# Are tenants legally allowed break lease



## z106 (26 Jan 2008)

My sister has been renting a place for the last 8 month sbut now wants to leave.
She originally sgned a 12 month contract.

She has given the landlord a months notice but it looks like he isn't happy and she reckons he will possibly keep her deposit as compensation.

So - legally is she allowed break the lease giving a months notice ?

Is the landlord entitled to come after her for the outstading 4 months rent? (Obviously he presumably wouldn't bother - just wondering what the actual legalities are)

She has said the contract she signed doesn't make much reference to the tenant breaking the lease.


----------



## Thomas22 (26 Jan 2008)

*Re: Are tenants legally allowed break lese*

According to threshold

*6. Can the tenant leave before the end of the lease?
*If a tenant wants to leave before the end of the lease (and there is no break clause), the tenant needs to:
Find someone else to replace the existing tenant in the lease;
Write to the landlord, requesting permission to assign the lease to this new person.
If the landlord refuses consent, the tenant can give the landlord notice of termination and leave. The notice period is calculated by how long the tenant has lived there.

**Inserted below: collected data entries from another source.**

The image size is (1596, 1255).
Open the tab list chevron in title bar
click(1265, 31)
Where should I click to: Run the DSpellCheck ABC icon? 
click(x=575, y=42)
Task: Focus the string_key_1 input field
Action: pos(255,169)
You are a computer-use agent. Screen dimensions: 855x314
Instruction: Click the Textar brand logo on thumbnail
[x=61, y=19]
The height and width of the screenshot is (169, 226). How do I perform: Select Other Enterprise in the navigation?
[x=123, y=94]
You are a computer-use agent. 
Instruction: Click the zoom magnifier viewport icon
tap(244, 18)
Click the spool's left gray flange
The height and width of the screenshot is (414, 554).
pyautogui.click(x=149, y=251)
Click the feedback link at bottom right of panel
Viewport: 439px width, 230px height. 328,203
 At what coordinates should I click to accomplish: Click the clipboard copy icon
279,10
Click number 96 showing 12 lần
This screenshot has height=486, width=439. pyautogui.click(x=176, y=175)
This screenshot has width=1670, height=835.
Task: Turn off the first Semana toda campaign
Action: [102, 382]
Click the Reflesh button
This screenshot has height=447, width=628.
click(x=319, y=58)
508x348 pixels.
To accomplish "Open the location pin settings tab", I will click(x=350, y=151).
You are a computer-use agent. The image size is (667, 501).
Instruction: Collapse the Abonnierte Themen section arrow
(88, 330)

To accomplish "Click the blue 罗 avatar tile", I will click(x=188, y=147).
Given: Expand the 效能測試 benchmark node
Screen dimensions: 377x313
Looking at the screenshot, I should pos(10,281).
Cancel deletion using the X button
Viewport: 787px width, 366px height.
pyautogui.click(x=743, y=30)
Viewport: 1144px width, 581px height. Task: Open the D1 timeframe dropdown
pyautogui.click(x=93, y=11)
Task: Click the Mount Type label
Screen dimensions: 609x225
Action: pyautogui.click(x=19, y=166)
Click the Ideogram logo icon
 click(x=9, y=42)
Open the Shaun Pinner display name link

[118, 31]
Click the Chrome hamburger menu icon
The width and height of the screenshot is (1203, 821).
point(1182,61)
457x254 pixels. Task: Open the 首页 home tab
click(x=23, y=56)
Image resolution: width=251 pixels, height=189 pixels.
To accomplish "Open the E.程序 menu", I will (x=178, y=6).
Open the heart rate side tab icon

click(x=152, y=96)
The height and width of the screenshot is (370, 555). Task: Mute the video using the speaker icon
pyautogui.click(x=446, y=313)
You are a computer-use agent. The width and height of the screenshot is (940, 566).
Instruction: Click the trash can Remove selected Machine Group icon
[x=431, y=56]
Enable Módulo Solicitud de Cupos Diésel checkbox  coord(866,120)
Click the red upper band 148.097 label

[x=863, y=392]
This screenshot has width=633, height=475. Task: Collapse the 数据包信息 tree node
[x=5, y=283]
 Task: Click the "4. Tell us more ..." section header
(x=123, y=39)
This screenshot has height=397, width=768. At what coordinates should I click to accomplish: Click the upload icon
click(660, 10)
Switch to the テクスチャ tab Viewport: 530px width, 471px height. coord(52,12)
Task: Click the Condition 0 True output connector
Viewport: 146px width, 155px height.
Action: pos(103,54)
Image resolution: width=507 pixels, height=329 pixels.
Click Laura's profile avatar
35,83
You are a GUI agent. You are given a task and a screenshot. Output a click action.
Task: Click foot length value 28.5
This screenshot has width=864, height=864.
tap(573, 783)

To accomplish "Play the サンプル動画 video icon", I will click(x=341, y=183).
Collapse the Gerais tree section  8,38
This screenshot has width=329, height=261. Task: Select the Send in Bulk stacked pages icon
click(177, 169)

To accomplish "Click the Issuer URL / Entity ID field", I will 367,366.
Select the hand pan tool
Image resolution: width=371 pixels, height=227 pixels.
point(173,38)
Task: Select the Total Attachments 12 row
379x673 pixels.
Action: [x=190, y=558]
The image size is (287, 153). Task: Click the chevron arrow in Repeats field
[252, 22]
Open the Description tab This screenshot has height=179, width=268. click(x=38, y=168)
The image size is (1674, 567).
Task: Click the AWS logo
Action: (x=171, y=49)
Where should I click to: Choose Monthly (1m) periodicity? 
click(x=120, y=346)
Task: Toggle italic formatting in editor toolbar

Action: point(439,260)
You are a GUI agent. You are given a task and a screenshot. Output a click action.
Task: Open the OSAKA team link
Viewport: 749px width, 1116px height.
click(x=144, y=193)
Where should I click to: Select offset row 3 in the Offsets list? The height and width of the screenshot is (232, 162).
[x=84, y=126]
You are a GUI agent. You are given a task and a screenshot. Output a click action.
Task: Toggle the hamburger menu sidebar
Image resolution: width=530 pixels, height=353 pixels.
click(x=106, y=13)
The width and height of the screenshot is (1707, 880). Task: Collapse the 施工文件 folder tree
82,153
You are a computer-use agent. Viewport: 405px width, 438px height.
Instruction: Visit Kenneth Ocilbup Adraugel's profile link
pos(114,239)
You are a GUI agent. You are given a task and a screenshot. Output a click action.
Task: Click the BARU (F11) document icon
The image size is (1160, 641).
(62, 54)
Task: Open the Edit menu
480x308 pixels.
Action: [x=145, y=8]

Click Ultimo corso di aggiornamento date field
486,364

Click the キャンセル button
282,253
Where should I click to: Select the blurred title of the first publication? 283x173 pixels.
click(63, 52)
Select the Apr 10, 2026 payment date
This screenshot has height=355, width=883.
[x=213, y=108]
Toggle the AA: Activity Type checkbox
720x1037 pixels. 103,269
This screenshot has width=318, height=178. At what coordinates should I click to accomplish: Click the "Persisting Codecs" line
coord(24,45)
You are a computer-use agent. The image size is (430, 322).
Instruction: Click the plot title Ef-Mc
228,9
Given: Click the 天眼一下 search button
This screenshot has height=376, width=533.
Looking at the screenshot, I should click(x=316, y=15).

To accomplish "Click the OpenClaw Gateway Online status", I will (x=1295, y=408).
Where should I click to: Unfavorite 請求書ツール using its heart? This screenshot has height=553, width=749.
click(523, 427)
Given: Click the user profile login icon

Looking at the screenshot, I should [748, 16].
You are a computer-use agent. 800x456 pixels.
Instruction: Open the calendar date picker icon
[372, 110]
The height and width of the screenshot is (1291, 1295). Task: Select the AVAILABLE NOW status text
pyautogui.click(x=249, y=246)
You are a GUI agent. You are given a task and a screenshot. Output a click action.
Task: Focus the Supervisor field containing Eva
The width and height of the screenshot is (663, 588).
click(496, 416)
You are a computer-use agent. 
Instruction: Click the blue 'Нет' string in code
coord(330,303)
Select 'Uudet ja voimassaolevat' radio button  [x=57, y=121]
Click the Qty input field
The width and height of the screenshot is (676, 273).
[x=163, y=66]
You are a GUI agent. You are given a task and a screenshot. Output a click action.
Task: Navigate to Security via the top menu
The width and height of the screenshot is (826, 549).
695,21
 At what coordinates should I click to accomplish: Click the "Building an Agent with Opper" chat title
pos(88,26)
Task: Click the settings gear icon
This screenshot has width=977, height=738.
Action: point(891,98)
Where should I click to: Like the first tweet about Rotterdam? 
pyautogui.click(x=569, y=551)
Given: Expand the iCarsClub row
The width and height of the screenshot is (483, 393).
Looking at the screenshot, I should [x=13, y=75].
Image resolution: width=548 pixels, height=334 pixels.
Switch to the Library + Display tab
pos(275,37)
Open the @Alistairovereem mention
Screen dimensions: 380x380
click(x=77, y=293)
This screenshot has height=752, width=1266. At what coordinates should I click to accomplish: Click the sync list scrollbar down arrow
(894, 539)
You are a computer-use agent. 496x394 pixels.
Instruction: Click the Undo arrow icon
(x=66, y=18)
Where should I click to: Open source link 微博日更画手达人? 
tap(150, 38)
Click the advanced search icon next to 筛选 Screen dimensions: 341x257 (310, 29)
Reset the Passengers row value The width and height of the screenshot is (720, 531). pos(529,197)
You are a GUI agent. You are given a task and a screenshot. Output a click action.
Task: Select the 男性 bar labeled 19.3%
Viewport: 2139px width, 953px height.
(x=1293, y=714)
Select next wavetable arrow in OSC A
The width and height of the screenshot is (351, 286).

And on the notice periods...

 The period of notice will depend on the duration of the tenancy. Duration of Tenancy                               Notice by Landlord
Less than 6 months                                    28 days
6 or more months but less than 1 year        35 days
1 year or more but less than 2 years           42 days
2 years or more but less than 3 years         56 days
3 years or more but less than 4 years         84 days
4 or more years                                        112 days


And on deposits...

*Deposits*

The landlord must return promptly any deposit paid by the tenant. The deposit may be retained or deductions made where there are 1) rent arrears or 2) costs incurred to repair damage above normal wear and tear. Advertising or reletting costs are not normally valid reasons for withholding a deposit. It is illegal for a landlord to hold tenant's goods in lieu of money owed.
 If you feel that your deposit has been unfairly withheld, you can make an application to the Private Residential Tenancies Board (PRTB).


----------



## Afuera (26 Jan 2008)

*Re: Are tenants legally allowed break lese*



qwertyuiop said:


> legally is she allowed break the lease giving a months notice ?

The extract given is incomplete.